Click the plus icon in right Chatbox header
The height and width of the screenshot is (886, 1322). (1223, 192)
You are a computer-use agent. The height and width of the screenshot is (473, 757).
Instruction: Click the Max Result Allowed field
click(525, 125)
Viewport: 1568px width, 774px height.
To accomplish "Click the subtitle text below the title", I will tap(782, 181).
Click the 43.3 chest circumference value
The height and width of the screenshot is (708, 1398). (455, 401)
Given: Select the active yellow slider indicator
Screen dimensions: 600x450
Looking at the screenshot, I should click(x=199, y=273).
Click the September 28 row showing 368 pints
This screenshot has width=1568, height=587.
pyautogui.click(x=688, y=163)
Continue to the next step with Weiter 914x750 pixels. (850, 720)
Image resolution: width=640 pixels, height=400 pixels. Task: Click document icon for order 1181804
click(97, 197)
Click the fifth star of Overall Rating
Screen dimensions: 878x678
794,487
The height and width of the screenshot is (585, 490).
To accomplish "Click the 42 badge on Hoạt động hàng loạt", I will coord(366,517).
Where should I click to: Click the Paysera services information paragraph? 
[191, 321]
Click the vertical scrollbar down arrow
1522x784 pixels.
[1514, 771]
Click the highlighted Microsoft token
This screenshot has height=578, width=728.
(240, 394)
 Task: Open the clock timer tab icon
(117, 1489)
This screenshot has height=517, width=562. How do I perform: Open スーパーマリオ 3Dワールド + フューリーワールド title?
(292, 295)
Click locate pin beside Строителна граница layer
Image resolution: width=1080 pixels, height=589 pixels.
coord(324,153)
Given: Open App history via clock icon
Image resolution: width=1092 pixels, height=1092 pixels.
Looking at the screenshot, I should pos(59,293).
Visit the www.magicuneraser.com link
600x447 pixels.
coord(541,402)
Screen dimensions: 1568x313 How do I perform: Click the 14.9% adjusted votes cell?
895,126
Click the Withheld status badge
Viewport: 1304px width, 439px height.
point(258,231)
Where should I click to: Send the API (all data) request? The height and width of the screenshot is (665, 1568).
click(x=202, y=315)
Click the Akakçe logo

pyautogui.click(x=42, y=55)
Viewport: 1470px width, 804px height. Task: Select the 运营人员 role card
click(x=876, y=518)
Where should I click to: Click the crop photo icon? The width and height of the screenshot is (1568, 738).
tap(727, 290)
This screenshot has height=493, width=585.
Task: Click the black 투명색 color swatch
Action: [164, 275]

* * *

What the exercise asks |
Return exactly, and only, the line containing "Screen dimensions: 878x678" and every line after it through the end of the material.

Exercise response |
Screen dimensions: 878x678
794,487
The height and width of the screenshot is (585, 490).
To accomplish "Click the 42 badge on Hoạt động hàng loạt", I will coord(366,517).
Where should I click to: Click the Paysera services information paragraph? 
[191, 321]
Click the vertical scrollbar down arrow
1522x784 pixels.
[1514, 771]
Click the highlighted Microsoft token
This screenshot has height=578, width=728.
(240, 394)
 Task: Open the clock timer tab icon
(117, 1489)
This screenshot has height=517, width=562. How do I perform: Open スーパーマリオ 3Dワールド + フューリーワールド title?
(292, 295)
Click locate pin beside Строителна граница layer
Image resolution: width=1080 pixels, height=589 pixels.
coord(324,153)
Given: Open App history via clock icon
Image resolution: width=1092 pixels, height=1092 pixels.
Looking at the screenshot, I should pos(59,293).
Visit the www.magicuneraser.com link
600x447 pixels.
coord(541,402)
Screen dimensions: 1568x313 How do I perform: Click the 14.9% adjusted votes cell?
895,126
Click the Withheld status badge
Viewport: 1304px width, 439px height.
point(258,231)
Where should I click to: Send the API (all data) request? The height and width of the screenshot is (665, 1568).
click(x=202, y=315)
Click the Akakçe logo

pyautogui.click(x=42, y=55)
Viewport: 1470px width, 804px height. Task: Select the 运营人员 role card
click(x=876, y=518)
Where should I click to: Click the crop photo icon? The width and height of the screenshot is (1568, 738).
tap(727, 290)
This screenshot has height=493, width=585.
Task: Click the black 투명색 color swatch
Action: [164, 275]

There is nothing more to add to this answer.